Saved entries
────────────────

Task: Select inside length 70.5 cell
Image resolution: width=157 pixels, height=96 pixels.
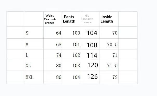Action: [x=109, y=44]

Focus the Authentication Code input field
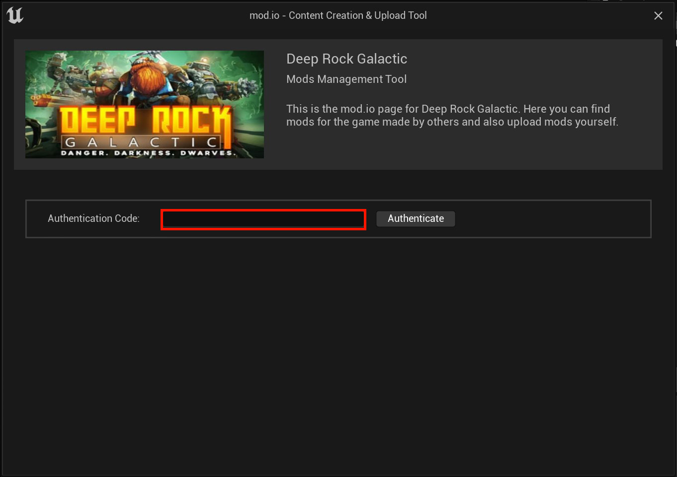pyautogui.click(x=263, y=219)
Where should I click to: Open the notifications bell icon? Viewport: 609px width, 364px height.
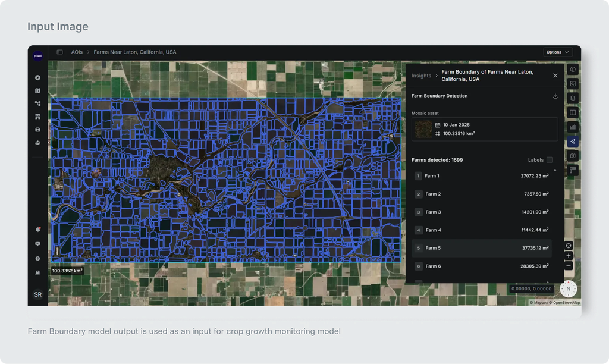tap(37, 230)
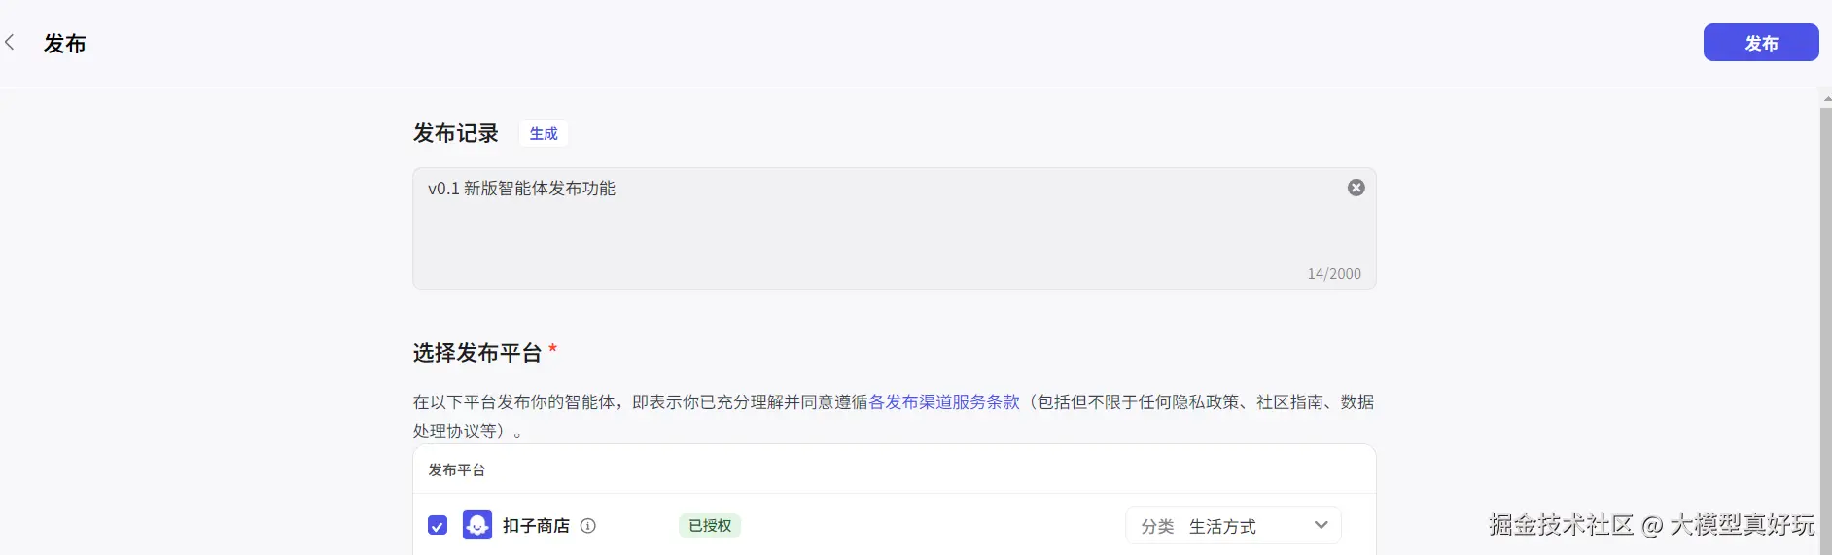Click the scrollbar up arrow at the top right
Screen dimensions: 1832x555
[x=1826, y=98]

────────────────

From the first line to the last, set down the records exactly, leaving out images.

▸ Exercise solution
Task: Select inside length 70.5 cell
Image resolution: width=157 pixels, height=96 pixels.
Action: [x=109, y=44]

Focus the Authentication Code input field
pyautogui.click(x=263, y=219)
Where should I click to: Open the notifications bell icon? Viewport: 609px width, 364px height.
tap(37, 230)
Click the scrollbar up arrow at the top right
Screen dimensions: 1832x555
[x=1826, y=98]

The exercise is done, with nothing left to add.